_PAGE EXTRACT_:

That was when I started to question what I had been told. If there was no money for teachers, why had there been money for the whiteboards? If the Treasury could not afford to hire me, how had it afforded to buy equipment that sat unused without me? The government that issues the pound had apparently chosen not to spend the pounds that would connect me to those empty classrooms full of students who needed to learn mathematics.
I used to accept the excuse that there was no funding. It sounded reasonable. The Department for Education had a limited budget, schools had to make difficult choices, everyone was tightening their belts. But the more I looked around, the less sense it made. The buildings existed. The students existed. The equipment existed. I existed, qualified and ready to teach. What exactly was it that there was no money for?
The government that prints the notes and mints the coins told me it could not find enough of them to hire the mathematics teachers that schools were begging for. But money is not something you find under the sofa cushions. It is something you create when you spend. Every pound in those student loans I took out was created the moment the government decided to lend it. Every pound that bought those unopened whiteboards was created the moment someone decided to purchase them.
The real question was never about money. It was about whether the people existed, whether the classrooms were available, whether the students needed to learn. They were. All of them. The excuse was not a fact about the world. It was a choice wrapped in the language of impossibility.
Now I work as a private tutor, helping students whose schools cannot provide enough mathematics teaching. I charge £40 an hour because that is what the market will bear, but I know most of the families in Croydon East cannot afford it. I am using the same skills, teaching the same subject, working with the same age groups I trained to teach. The only difference is that I am now paid by parents instead of by the state, which means I can only reach the students whose families have money.
I understand now that this is not just my story. It is the story of every constituency where trained teachers cannot find permanent positions while head teachers cancel lessons for lack of staff. It is the story of every place where the government that creates the currency claims it cannot find enough currency to connect the people to the work that needs doing.
Logical Fallacy
What Zenaida experienced has a name.
Constructing an argument that sounds reasonable but contains a fundamental flaw in reasoning.
Every time someone told Zenaida "there is no money," they were making the same false analogy. They were treating the UK government's budget like a household budget, as though both must save up pounds before they can spend them. But a household must earn or borrow pounds that already exist. The UK government creates pounds when it spends them. It does not need to find currency before it issues currency.
The objection "we have to live within our means as a country" reflects this same fallacy. A currency-issuing government's means are not fixed like a household income. The question is never 'can we afford it?' but 'do we have the teachers and buildings?' England currently has 40,000 teacher vacancies. The real constraint is recruitment and retention, not sterling.
The resources existed. The people existed. The decision not to connect them was political, not financial.

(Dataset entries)
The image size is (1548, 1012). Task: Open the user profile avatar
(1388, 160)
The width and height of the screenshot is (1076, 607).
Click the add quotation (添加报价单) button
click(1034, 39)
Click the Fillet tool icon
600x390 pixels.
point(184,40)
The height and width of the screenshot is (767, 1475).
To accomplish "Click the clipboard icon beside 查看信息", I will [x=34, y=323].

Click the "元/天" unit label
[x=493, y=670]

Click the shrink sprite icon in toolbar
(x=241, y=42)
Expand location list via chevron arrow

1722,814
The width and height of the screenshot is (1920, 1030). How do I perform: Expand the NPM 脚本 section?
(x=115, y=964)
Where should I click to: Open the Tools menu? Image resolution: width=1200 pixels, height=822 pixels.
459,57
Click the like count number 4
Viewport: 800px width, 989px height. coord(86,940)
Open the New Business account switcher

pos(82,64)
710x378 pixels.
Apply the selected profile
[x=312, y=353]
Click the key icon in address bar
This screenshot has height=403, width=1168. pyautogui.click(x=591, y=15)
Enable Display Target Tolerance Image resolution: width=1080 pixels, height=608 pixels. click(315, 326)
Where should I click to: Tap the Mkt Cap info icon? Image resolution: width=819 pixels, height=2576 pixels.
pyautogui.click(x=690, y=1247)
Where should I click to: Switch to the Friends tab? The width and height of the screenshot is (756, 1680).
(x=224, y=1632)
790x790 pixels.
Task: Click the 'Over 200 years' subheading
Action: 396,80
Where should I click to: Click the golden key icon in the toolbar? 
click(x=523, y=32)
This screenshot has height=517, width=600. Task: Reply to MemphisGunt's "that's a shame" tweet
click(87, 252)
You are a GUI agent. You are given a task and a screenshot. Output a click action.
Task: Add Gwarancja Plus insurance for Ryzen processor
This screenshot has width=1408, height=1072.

_REQUIRED WORK_: Retype the part of the passage on teacher funding that opens with the words containing "Logical Fallacy" and closes with "it issues currency.", keeping every character unchanged. The dataset entries are separate material and are unrelated to the passage on teacher funding.

_THE COMPLETED TASK_:
Logical Fallacy
What Zenaida experienced has a name.
Constructing an argument that sounds reasonable but contains a fundamental flaw in reasoning.
Every time someone told Zenaida "there is no money," they were making the same false analogy. They were treating the UK government's budget like a household budget, as though both must save up pounds before they can spend them. But a household must earn or borrow pounds that already exist. The UK government creates pounds when it spends them. It does not need to find currency before it issues currency.